The One who endured all of this is the eternal Son of God – the Creator, the King. At any point he could have broken out in just judgement against the sin of man against him, but he chose not to. He chose rather to heal the sick, comfort the sorrowing, feed the hungry, liberate those held captive by demons, and preach the gospel of the Kingdom to all. In each of these he served, not just our physical need, but our deep spiritual need to see and to know God, and in seeing and knowing God to be saved to live with God forever.

[3] And to give his life as a ransom for many. But the serving that Jesus engaged in during his three years of ministry is but the prologue to the ultimate reason for his coming, the ultimate act of service. He came to give his life as a ransom for many.

In Mark 8:31 Jesus had told the disciples of his approaching death. But he did not explain the purpose of that death.

In 9:9 Jesus alluded to his death; again he did not explain why.

In 9:31 he again told them he would be killed; again he did not say why.

In 10:33,34 he told them yet another time; but again he did not explain the reason for his death.

Now he gives the explanation: his death is ‘a ransom for many’. The word ‘ransom’ refers to the price paid to secure the release of someone or something held in bondage, slavery, captivity, entrapment. When the ransom price is paid whoever or whatever was held is set free, restored to its rightful owner or its rightful position. This liberation achieved by the payment of a ransom price is referred to by the noun ‘redemption’; the act of obtaining this liberation is referred to by the verb ‘redeem’.

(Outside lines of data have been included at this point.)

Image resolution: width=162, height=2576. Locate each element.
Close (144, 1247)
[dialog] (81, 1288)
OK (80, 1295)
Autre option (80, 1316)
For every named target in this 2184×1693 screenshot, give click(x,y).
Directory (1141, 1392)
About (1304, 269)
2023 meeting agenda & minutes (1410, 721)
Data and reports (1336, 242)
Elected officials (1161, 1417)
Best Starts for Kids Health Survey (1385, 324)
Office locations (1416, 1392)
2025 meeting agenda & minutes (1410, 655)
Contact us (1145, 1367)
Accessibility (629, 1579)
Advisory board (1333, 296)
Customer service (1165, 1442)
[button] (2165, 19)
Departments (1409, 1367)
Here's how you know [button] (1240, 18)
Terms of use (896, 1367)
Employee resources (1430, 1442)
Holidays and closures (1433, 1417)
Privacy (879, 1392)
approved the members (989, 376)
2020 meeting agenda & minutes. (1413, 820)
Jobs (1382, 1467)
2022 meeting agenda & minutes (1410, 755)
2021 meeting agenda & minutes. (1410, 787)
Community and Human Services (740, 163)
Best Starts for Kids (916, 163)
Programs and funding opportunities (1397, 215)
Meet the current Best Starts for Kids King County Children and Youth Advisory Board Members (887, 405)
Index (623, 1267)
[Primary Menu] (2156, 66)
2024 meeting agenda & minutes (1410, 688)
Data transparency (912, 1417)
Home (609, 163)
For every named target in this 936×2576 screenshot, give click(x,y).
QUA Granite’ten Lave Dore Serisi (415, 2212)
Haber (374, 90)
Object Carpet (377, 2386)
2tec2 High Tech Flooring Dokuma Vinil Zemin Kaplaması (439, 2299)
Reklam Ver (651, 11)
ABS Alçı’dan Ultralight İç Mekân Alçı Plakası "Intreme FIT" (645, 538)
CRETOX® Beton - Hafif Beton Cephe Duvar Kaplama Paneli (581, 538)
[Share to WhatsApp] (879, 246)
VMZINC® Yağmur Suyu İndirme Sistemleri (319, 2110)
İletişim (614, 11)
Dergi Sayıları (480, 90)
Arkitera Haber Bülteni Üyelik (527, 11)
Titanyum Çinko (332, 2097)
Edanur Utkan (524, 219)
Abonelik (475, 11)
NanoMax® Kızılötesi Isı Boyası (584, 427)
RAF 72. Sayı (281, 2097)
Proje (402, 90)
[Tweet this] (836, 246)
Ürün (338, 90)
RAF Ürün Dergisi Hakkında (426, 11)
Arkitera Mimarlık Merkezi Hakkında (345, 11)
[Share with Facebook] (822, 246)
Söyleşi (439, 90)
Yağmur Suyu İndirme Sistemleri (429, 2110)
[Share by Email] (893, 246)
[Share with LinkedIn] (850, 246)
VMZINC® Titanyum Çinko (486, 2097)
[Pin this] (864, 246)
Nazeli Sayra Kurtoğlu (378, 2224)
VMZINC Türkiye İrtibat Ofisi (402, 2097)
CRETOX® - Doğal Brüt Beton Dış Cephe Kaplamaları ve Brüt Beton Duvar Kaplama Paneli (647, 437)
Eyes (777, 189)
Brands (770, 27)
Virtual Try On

Jesus here states that he came with the deliberate intention and purpose of laying down his life as the price necessary to redeem human beings. By this we understand that human beings are in a position of bondage, slavery, captivity and entrapment. We all need to be set free. We all need to be liberated. We all need to be redeemed. Our redemption, our liberation, our freedom, is obtained by one means only: the blood of Jesus Christ.

Task #6: What do these verses teach about the price paid for our redemption?

Romans 3:24,25:

Galatians 3:13:

Ephesians 1:7:

Hebrews 9:12:

1Peter 1:18,19:


This giving of his life, this supreme act of service, is the ultimate expression of greatness and the ultimate expression of grace. Here in this act both the love of God and the power of God are demonstrated.

By this action of apparent weakness [and nothing looks weaker than death] the power of God is at work to set us free:

Task #7: What are we redeemed [set free] from?

[1] John 5:24; Hebrews 2:15:

[2] Romans 7:6; 8:1:

[3] Galatians 3:13:

[4] Colossians 1:13:

[5] Hebrews 9:15:

 

D. A PERSONAL CHALLENGE

James and John, like all of the disciples back in Mark 9:33ff, sought observable, human greatness. Jesus here, as he did then, redefined greatness.

Whoever wants to become great among you must be your servant.
Whoever wants to be first must be slave of all.

Even as the Son of Man came to serve … to give his life a ransom for many.

Task #8: Personal challenge.

[1] How does Jesus’ teaching here challenge your perceptions of greatness?

 

[2] What personal changes can you make to become more of a servant and less of a power-seeker?

 

[3] How does the self-denial of Jesus, by which you are redeemed, encourage you to similarly forego your ‘rights’ for the sake of the well-being of the ‘other’ in your life – your spouse? your children? your parents? your friends? your work colleagues? your employer? your neighbour? your enemies?

 

E. BLIND BARTIMAEUS – Mark 10:46-52

Task #9: Answer these questions:

[1] What is the significance of the title ‘Son of David’?

[2] How do we know that Bartimaeus considered himself unworthy?

[3] In this specific incident, what is the role of faith?

[4] Discuss whether this ‘faith’ commended by Jesus was (a) belief that acknowledged who Jesus is, or (b) belief that Jesus could make him see.